Corn rose, matching yesterday's 11- year high, on speculation that a new energy bill and rising oil prices may increase demand for crops used to make fuel.

The bill signed by President George W. Bush last week will more than quadruple the use of alternative fuels such as ethanol to 36 billion gallons in 2022 from 7.5 billion this year. Crude oil, which reached a record last month, is up 58 percent this year, improving demand for biofuels to extend gasoline supplies.

Corn prices continue to gain from recognition that the new energy bill signed last week is very bullish for corn to meet ethanol demand,'' said Bill Nelson, a vice president for A.G. Edwards Inc. in St. Louis. ``The rise in crude oil is
improving demand for ethanol in gasoline'' outside of areas where the fuel is required by law, Nelson said.

Corn futures for March delivery rose 2.5 cents, or 0.6 percent, to $4.5475 a bushel on the Chicago Board of Trade. Prices yesterday and today reached $4.55, the highest since June 1996. The price is up 17 percent this year on record demand to
produce ethanol and feed livestock, poultry and dairy cows.

In 2006, almost 5 billion gallons of ethanol were produced, according to the Energy Information Administration, the Energy Department's statistical arm. Under the new energy bill, that total will rise to 15 million gallons by 2022.

There are 134 ethanol distilleries in the U.S., with the capacity to produce 7.23 billion gallons of the fuel annually, according to the Renewable Fuels Association in Washington. The 77 plants under construction will boost the nation's production capability to about 13.45 billion gallons.

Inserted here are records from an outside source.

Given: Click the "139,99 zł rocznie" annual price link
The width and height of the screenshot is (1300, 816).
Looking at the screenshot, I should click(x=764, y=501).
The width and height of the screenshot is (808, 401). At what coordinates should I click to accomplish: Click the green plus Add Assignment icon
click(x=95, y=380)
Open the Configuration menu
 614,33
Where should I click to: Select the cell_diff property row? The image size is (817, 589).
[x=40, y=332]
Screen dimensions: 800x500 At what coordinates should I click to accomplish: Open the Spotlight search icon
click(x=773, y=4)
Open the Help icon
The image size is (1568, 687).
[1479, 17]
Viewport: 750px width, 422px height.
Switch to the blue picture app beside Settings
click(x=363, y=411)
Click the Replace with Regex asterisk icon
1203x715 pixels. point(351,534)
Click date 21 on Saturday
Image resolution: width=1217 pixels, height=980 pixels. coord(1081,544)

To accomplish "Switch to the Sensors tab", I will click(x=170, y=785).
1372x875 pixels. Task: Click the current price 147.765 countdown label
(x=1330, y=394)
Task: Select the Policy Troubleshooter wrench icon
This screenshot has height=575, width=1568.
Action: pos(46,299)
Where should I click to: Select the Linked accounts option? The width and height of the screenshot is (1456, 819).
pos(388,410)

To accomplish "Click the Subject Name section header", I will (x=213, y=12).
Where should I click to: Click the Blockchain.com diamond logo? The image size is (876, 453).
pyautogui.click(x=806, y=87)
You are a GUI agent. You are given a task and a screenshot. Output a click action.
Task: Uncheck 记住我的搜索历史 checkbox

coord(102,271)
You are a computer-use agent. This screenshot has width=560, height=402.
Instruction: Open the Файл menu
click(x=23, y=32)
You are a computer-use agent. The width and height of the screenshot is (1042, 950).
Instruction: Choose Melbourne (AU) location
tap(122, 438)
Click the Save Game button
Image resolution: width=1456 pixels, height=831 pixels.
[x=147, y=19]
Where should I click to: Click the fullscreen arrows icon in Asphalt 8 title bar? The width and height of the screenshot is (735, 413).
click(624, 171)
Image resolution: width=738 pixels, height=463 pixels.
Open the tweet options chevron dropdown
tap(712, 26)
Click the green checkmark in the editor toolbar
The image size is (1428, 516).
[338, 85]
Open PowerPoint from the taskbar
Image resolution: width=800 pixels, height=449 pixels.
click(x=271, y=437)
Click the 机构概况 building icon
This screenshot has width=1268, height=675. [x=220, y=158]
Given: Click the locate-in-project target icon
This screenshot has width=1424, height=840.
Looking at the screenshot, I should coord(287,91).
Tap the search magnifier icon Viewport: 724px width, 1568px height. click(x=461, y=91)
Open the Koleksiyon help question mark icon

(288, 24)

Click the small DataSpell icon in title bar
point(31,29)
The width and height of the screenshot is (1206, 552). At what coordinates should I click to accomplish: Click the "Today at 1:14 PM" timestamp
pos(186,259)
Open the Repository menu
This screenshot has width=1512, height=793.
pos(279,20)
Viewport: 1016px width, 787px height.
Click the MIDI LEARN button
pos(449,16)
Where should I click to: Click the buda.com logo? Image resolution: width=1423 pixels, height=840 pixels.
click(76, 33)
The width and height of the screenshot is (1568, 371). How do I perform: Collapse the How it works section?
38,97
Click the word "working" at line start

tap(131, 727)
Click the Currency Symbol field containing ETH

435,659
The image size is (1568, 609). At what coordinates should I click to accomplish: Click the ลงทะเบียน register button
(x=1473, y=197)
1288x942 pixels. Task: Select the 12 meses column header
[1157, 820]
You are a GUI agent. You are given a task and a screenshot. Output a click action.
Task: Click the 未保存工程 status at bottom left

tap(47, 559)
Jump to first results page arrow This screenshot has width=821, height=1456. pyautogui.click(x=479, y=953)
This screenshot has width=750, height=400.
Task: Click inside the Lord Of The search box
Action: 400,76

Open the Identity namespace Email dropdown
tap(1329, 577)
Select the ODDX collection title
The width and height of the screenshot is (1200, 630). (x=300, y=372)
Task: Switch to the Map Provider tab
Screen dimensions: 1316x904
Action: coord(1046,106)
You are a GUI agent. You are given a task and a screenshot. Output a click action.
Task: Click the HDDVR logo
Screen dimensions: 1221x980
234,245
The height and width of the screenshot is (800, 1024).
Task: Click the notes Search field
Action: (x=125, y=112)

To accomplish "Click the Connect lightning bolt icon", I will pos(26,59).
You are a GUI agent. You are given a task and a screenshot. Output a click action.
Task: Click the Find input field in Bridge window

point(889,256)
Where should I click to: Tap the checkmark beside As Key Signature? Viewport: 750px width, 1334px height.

Denatured ethanol for May delivery rose 3 cents, or 1.5 percent, to $2.09 a gallon on the Chicago Board of Trade after yesterday touching $2.10 a gallon, the highest for the most- active contract since May 30.

*Technical:*

Critical resistance level had broken

Short term chart showing an uptrend

Corn charts can be found in my blog.

_(Think fundamental, but trade technical)_


----------



## Student of Gann (30 May 2022)

If price continues moving up we could see Top on the 7th June then down till the 16th June where Low is indicated . As we move into the first date we should be able to determine if we are setting up for Top in line with the Curve .


----------